■ Problem requirements ■
Please output the whole listing below exactly as it is.

Data extracts Start Marker

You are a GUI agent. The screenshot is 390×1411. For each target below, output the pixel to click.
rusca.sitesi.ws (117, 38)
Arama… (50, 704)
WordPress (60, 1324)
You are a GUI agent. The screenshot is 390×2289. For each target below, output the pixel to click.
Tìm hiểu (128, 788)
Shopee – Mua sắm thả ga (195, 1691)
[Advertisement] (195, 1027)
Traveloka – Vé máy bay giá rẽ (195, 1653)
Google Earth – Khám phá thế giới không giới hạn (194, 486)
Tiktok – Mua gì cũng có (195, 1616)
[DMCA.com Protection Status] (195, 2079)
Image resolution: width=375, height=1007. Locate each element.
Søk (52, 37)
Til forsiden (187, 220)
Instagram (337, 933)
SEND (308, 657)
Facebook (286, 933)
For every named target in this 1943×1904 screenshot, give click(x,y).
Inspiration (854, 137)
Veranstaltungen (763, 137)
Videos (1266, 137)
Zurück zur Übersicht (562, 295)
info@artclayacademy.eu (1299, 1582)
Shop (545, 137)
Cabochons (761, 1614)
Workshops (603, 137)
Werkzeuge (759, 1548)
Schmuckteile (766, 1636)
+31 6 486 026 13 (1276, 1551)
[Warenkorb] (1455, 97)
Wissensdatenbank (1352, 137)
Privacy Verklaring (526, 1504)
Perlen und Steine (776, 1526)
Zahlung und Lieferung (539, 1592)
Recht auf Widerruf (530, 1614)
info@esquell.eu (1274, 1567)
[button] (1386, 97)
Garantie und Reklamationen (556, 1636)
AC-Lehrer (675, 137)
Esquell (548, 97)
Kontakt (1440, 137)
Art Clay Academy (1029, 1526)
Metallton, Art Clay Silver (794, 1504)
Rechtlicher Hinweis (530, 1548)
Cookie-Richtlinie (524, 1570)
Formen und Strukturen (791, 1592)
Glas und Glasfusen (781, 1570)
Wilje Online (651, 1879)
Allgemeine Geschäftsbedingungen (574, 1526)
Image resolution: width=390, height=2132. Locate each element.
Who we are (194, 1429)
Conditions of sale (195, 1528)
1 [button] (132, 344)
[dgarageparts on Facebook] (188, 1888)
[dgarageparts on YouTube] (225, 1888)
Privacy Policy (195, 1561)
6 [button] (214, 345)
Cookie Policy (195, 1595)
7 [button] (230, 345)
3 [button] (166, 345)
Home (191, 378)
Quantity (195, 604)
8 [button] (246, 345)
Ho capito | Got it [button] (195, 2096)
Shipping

Data extracts End Marker

■ Written response ■
You are a GUI agent. The screenshot is 390×1411. For each target below, output the pixel to click.
rusca.sitesi.ws (117, 38)
Arama… (50, 704)
WordPress (60, 1324)
You are a GUI agent. The screenshot is 390×2289. For each target below, output the pixel to click.
Tìm hiểu (128, 788)
Shopee – Mua sắm thả ga (195, 1691)
[Advertisement] (195, 1027)
Traveloka – Vé máy bay giá rẽ (195, 1653)
Google Earth – Khám phá thế giới không giới hạn (194, 486)
Tiktok – Mua gì cũng có (195, 1616)
[DMCA.com Protection Status] (195, 2079)
Image resolution: width=375, height=1007. Locate each element.
Søk (52, 37)
Til forsiden (187, 220)
Instagram (337, 933)
SEND (308, 657)
Facebook (286, 933)
For every named target in this 1943×1904 screenshot, give click(x,y).
Inspiration (854, 137)
Veranstaltungen (763, 137)
Videos (1266, 137)
Zurück zur Übersicht (562, 295)
info@artclayacademy.eu (1299, 1582)
Shop (545, 137)
Cabochons (761, 1614)
Workshops (603, 137)
Werkzeuge (759, 1548)
Schmuckteile (766, 1636)
+31 6 486 026 13 (1276, 1551)
[Warenkorb] (1455, 97)
Wissensdatenbank (1352, 137)
Privacy Verklaring (526, 1504)
Perlen und Steine (776, 1526)
Zahlung und Lieferung (539, 1592)
Recht auf Widerruf (530, 1614)
info@esquell.eu (1274, 1567)
[button] (1386, 97)
Garantie und Reklamationen (556, 1636)
AC-Lehrer (675, 137)
Esquell (548, 97)
Kontakt (1440, 137)
Art Clay Academy (1029, 1526)
Metallton, Art Clay Silver (794, 1504)
Rechtlicher Hinweis (530, 1548)
Cookie-Richtlinie (524, 1570)
Formen und Strukturen (791, 1592)
Glas und Glasfusen (781, 1570)
Wilje Online (651, 1879)
Allgemeine Geschäftsbedingungen (574, 1526)
Image resolution: width=390, height=2132. Locate each element.
Who we are (194, 1429)
Conditions of sale (195, 1528)
1 [button] (132, 344)
[dgarageparts on Facebook] (188, 1888)
[dgarageparts on YouTube] (225, 1888)
Privacy Policy (195, 1561)
6 [button] (214, 345)
Cookie Policy (195, 1595)
7 [button] (230, 345)
3 [button] (166, 345)
Home (191, 378)
Quantity (195, 604)
8 [button] (246, 345)
Ho capito | Got it [button] (195, 2096)
Shipping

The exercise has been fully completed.